Doha: The Open Fire Food Festival, curated and presented by Steve Harvey, brought its signature fiery flavours and eccentric energy to the 15th edition of the Qatar International Food Festival (QIFF) at Stadium 974.
The much-anticipated two-day event kicked off yesterday with a lively panel discussion featuring Harvey alongside renowned Open Fire chefs Melissa Cookston, Moe Cason, and Bob Trudnak. The conversation sparked cheers and laughter from the crowd as the speakers shared insights on grilling, cultural connections, and their personal culinary journeys.
“I came up with the Open Fire Food Festival a few years ago. I’m always trying to find ways for us as a people, no matter what your faith is, no matter what your religion, no matter what your country, that you live in, we got to start finding similarities in each other instead of always looking for differences,” Harvey said while discussing food as a universal common ground.
“You know, if we keep talking about the differences in us as a people, we’re never going to get it together. We got to find the similarities in people,” he added.
Running until today (Friday, January 16), the Open Fire Food Festival features live open-fire cooking demonstrations, showcasing the artistry and allure of flame-driven cuisine.
“There are two things that people can stare at for long periods of time. One is water and the other is fire. And fire almost takes on a life of its own, and you’re the master of that fire. You bring it up, you tame it down,” said Chef Melissa Cookston, describing the enduring charm of grilling.

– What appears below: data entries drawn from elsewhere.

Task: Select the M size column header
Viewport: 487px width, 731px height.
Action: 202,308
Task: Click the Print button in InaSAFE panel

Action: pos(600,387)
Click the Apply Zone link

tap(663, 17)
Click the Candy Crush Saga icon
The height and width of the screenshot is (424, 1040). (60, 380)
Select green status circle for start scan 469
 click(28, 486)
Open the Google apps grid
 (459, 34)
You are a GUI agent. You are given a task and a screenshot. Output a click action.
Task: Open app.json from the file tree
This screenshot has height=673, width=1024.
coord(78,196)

“And when you do that, that experience in mastering that fire makes you feel good as a person. But it’s also very mesmerizing,” she added.

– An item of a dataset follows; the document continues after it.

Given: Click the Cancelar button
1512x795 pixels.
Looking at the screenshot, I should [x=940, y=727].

On bringing American-style grilling to Qatar, Chef Bob Trudnak told The Peninsula: “It means a lot."
He said: “I’m born and raised in Pennsylvania, I learned to cook that way, I’ve travelled all around the US, Europe, and I’ve gained experience and I’ve built my flavours and to be able to bring my flavours to Qatar means a lot to me and I can’t wait for everyone to try my food.”

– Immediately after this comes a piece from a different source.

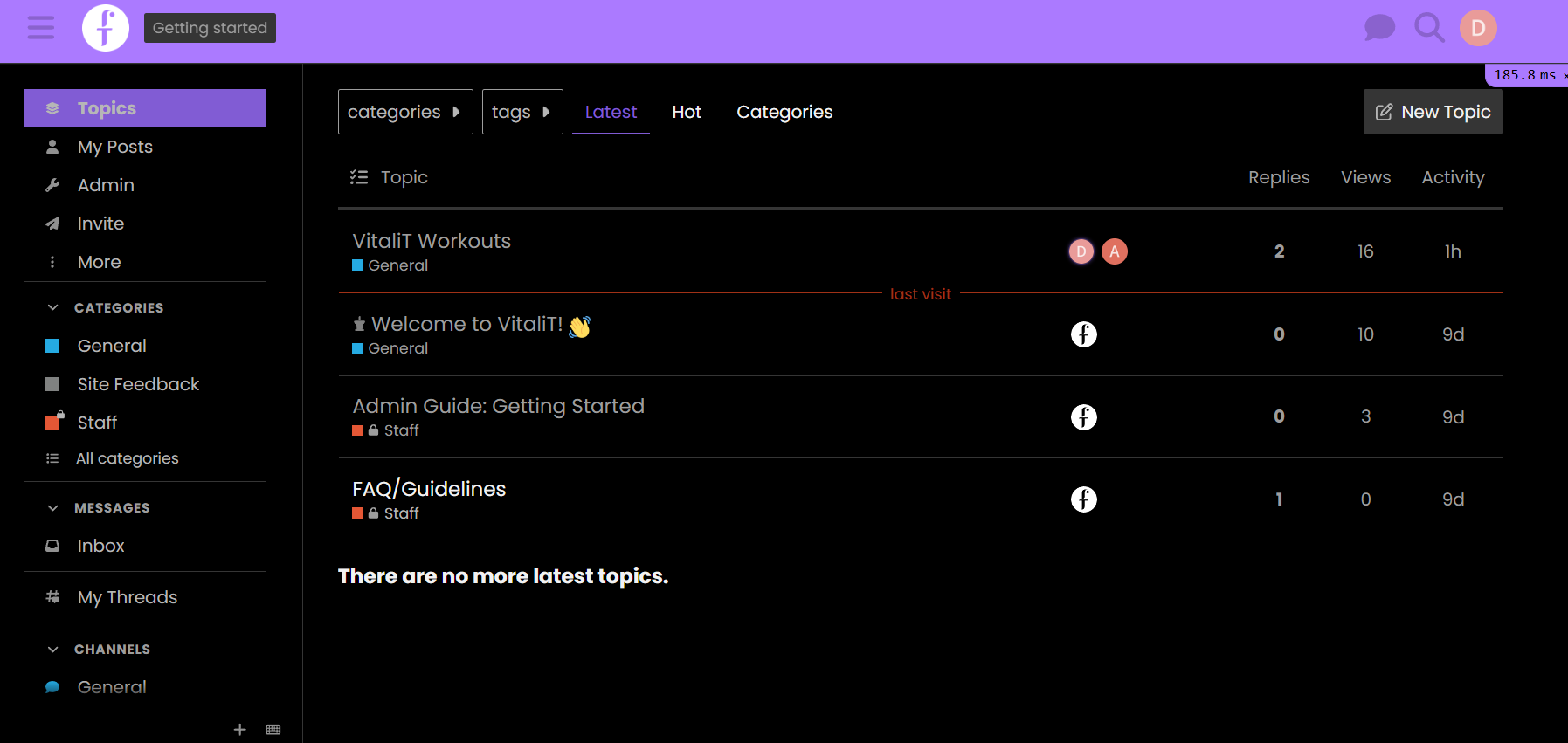
Task: Collapse the Categories sidebar section
Action: [x=53, y=307]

Chef Moe Cason, meanwhile, expressed excitement about learning and adapting new barbecue styles during his time in Qatar. Reflecting on his journey as a self-taught chef, he said: “I learned how to cook in my backyard, and I just kept working on my craft, and doing that, you learn how to control fire. I don’t care if it’s freezing cold outside or if it’s super hot outside, you have to learn to make adjustments in order to where you barbecue.”
“And all those experiences season you up to grow, to do the things you need to do. So I feel very fortunate to be able to go all over the world and cook, but I’ve learned so much. So everywhere I go, I always pick up things,” he added.
The opening day of the Open Fire Food Festival seamlessly blended into the broader celebrations at QIFF, with a spectacular fireworks and drone show adding colour to the blockbuster event, which runs until January 24, 2026. The festival is free to attend and opens from 4pm to 11pm on weekdays, with extended hours from 3pm to 1am on weekends.
Speaking to The Peninsula on the sidelines of the event, the chefs shared their enthusiasm for being part of the festival and their hopes of returning to Qatar.
“I would absolutely love to grill in Qatar again, I love this country, it has some of the nicest people I’ve ever met and thank you so much for having me,” said Chef Melissa.
“Oh yes, all day! I hope to come back, I love it!,” he added.
“Absolutely. Just the unique experience of it, just the crowds, the different backgrounds of everybody and the unique experience. I would do it all day long everyday,” Chef Bob told The Peninsula.